# Problem description
Please write out the records from the beginning through the line containing "version-badge: V1 ▾", both ends included, replacing "location" with "position" and keeping everything else the same. Leave out the pictures.

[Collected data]
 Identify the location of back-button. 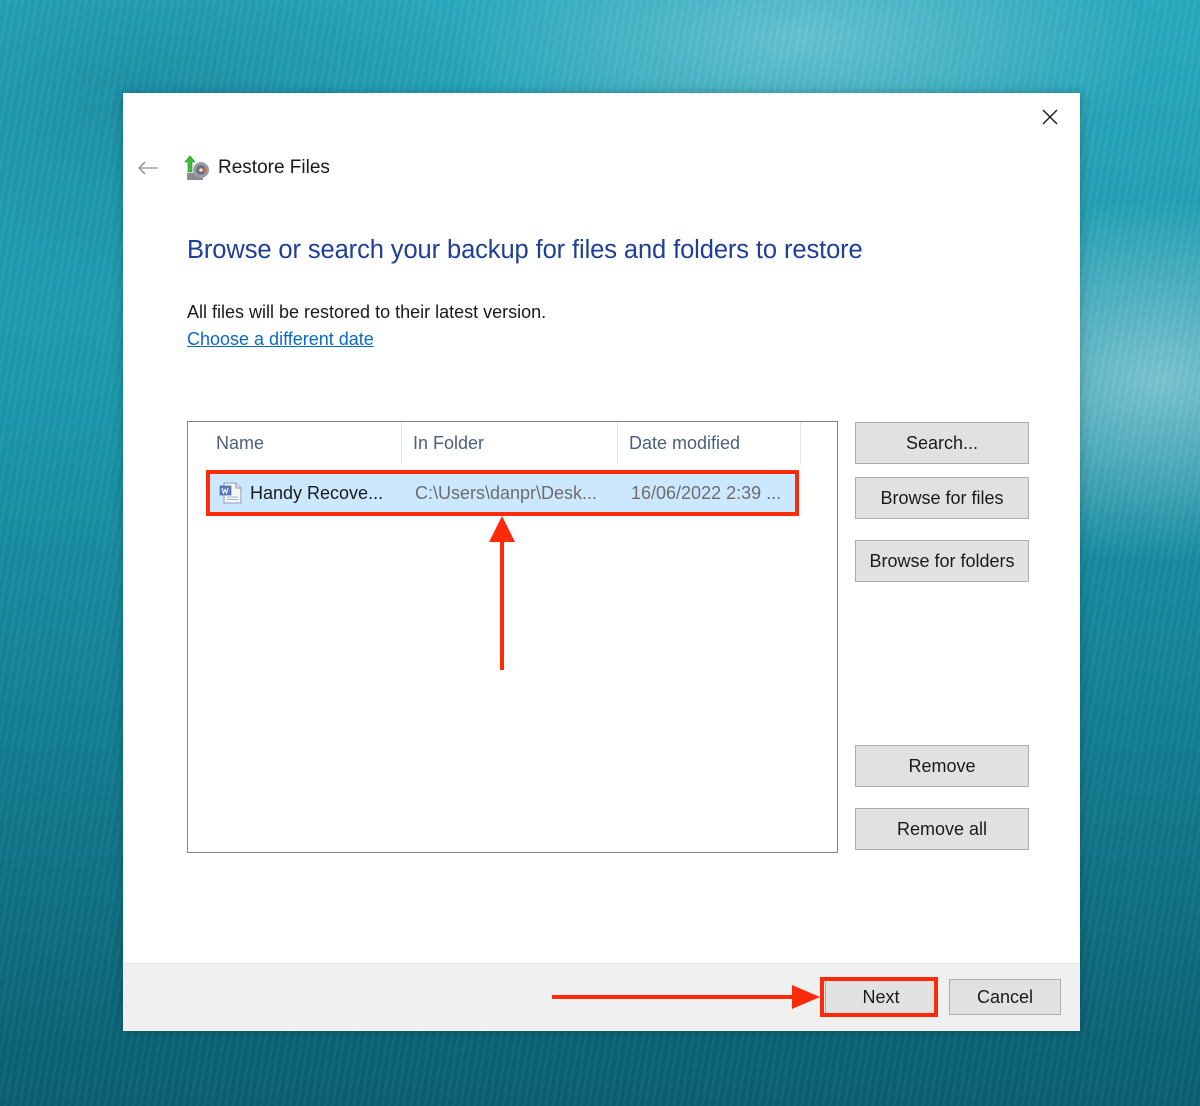
(148, 168).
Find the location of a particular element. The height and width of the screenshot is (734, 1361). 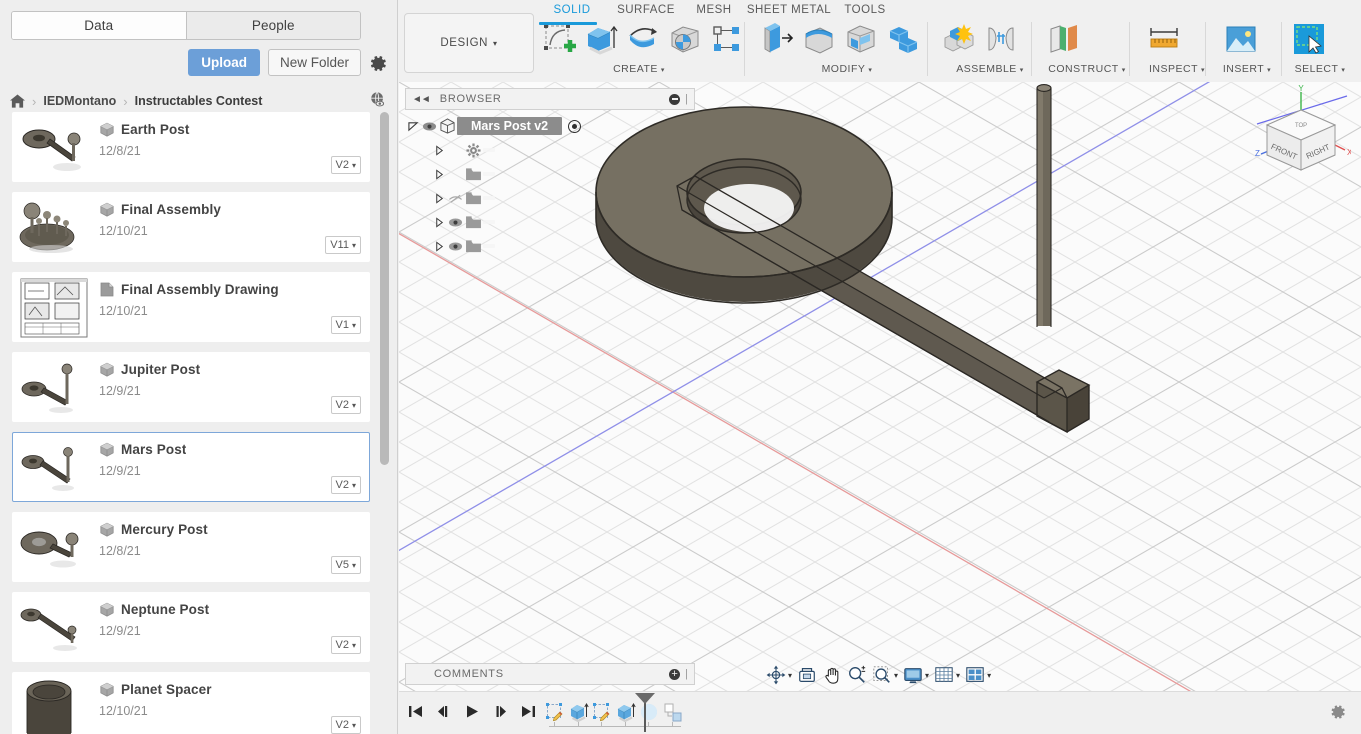

version-badge: V1 ▾ is located at coordinates (346, 325).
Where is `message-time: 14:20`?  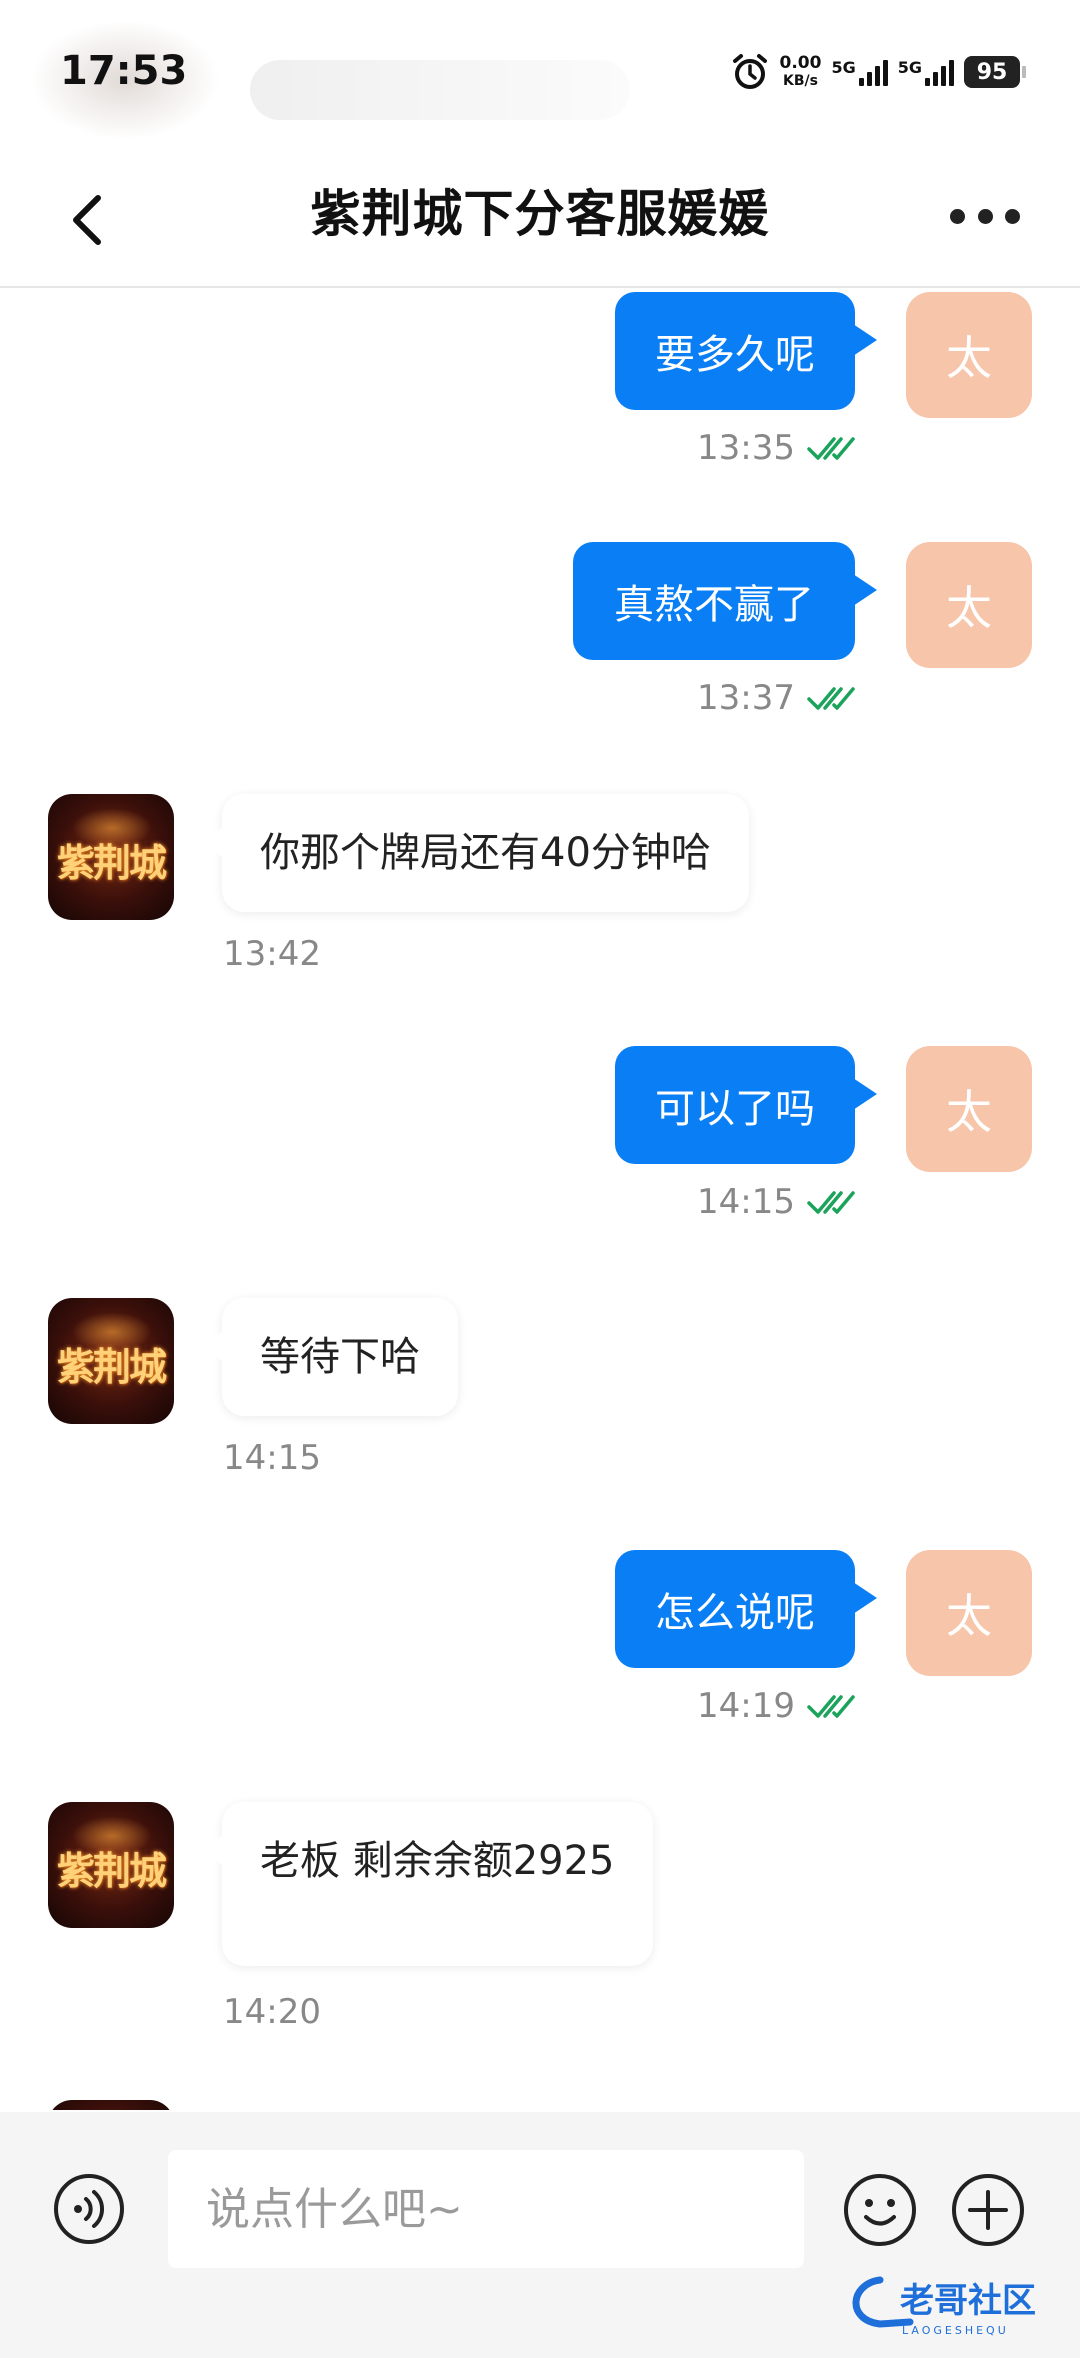
message-time: 14:20 is located at coordinates (272, 2012).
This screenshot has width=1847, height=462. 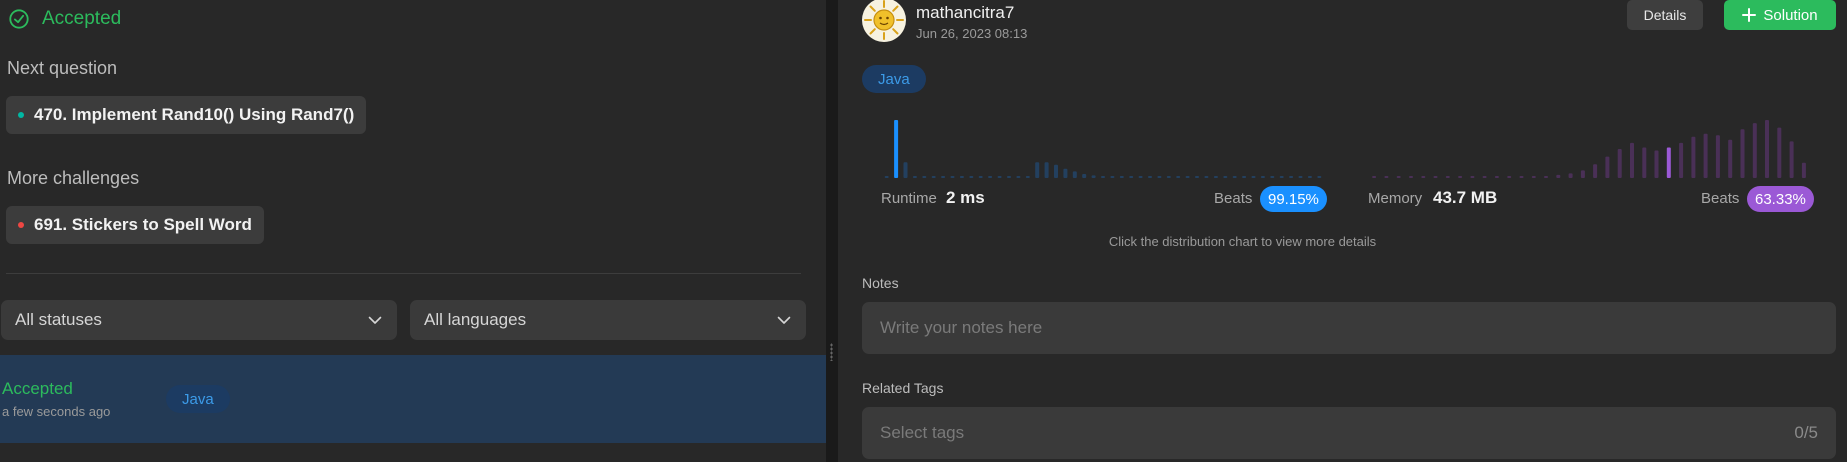 What do you see at coordinates (884, 21) in the screenshot?
I see `avatar` at bounding box center [884, 21].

# Output for this exercise
 Identify the position of back-button. 
(148, 168).
Find the position of a particular element. The height and width of the screenshot is (734, 1361). 

version-badge: V1 ▾ is located at coordinates (346, 325).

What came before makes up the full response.